#### [Brief]
Can you put the items below into a Markdown table with the columns Row and Text, numbering each line in order and leaving out blank lines?
[Start Data in this exercise]
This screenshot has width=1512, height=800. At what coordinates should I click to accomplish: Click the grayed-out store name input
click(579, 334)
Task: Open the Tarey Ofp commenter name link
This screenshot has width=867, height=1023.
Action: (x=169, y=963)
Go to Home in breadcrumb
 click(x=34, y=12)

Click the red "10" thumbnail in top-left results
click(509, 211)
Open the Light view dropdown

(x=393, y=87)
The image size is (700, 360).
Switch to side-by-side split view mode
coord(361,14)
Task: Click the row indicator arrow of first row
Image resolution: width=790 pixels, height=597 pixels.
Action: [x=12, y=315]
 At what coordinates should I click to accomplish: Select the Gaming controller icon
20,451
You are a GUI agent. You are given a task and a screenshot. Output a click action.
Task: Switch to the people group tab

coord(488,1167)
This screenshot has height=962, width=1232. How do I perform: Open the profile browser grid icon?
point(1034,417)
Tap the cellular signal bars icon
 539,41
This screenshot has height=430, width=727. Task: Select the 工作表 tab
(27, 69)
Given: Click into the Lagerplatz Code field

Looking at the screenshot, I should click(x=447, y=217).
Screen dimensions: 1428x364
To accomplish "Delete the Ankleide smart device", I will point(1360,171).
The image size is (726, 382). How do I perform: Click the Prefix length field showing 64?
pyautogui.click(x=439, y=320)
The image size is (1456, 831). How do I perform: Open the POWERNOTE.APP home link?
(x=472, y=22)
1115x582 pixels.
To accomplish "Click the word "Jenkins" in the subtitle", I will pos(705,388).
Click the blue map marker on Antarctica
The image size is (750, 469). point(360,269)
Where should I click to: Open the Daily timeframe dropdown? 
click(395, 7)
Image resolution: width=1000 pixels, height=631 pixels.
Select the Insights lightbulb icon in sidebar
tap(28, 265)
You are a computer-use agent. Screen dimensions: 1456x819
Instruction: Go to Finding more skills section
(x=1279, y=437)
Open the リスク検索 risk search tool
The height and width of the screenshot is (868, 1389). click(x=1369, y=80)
[End Data in this exercise]
#### [Solution]
| Row | Text |
|---|---|
| 1 | This screenshot has width=1512, height=800. At what coordinates should I click to accomplish: Click the grayed-out store name input |
| 2 | click(579, 334) |
| 3 | Task: Open the Tarey Ofp commenter name link |
| 4 | This screenshot has width=867, height=1023. |
| 5 | Action: (x=169, y=963) |
| 6 | Go to Home in breadcrumb |
| 7 |  click(x=34, y=12) |
| 8 | Click the red "10" thumbnail in top-left results |
| 9 | click(509, 211) |
| 10 | Open the Light view dropdown |
| 11 | (x=393, y=87) |
| 12 | The image size is (700, 360). |
| 13 | Switch to side-by-side split view mode |
| 14 | coord(361,14) |
| 15 | Task: Click the row indicator arrow of first row |
| 16 | Image resolution: width=790 pixels, height=597 pixels. |
| 17 | Action: [x=12, y=315] |
| 18 |  At what coordinates should I click to accomplish: Select the Gaming controller icon |
| 19 | 20,451 |
| 20 | You are a GUI agent. You are given a task and a screenshot. Output a click action. |
| 21 | Task: Switch to the people group tab |
| 22 | coord(488,1167) |
| 23 | This screenshot has height=962, width=1232. How do I perform: Open the profile browser grid icon? |
| 24 | point(1034,417) |
| 25 | Tap the cellular signal bars icon |
| 26 |  539,41 |
| 27 | This screenshot has height=430, width=727. Task: Select the 工作表 tab |
| 28 | (27, 69) |
| 29 | Given: Click into the Lagerplatz Code field |
| 30 | Looking at the screenshot, I should click(x=447, y=217). |
| 31 | Screen dimensions: 1428x364 |
| 32 | To accomplish "Delete the Ankleide smart device", I will point(1360,171). |
| 33 | The image size is (726, 382). How do I perform: Click the Prefix length field showing 64? |
| 34 | pyautogui.click(x=439, y=320) |
| 35 | The image size is (1456, 831). How do I perform: Open the POWERNOTE.APP home link? |
| 36 | (x=472, y=22) |
| 37 | 1115x582 pixels. |
| 38 | To accomplish "Click the word "Jenkins" in the subtitle", I will pos(705,388). |
| 39 | Click the blue map marker on Antarctica |
| 40 | The image size is (750, 469). point(360,269) |
| 41 | Where should I click to: Open the Daily timeframe dropdown?  |
| 42 | click(395, 7) |
| 43 | Image resolution: width=1000 pixels, height=631 pixels. |
| 44 | Select the Insights lightbulb icon in sidebar |
| 45 | tap(28, 265) |
| 46 | You are a computer-use agent. Screen dimensions: 1456x819 |
| 47 | Instruction: Go to Finding more skills section |
| 48 | (x=1279, y=437) |
| 49 | Open the リスク検索 risk search tool |
| 50 | The height and width of the screenshot is (868, 1389). click(x=1369, y=80) |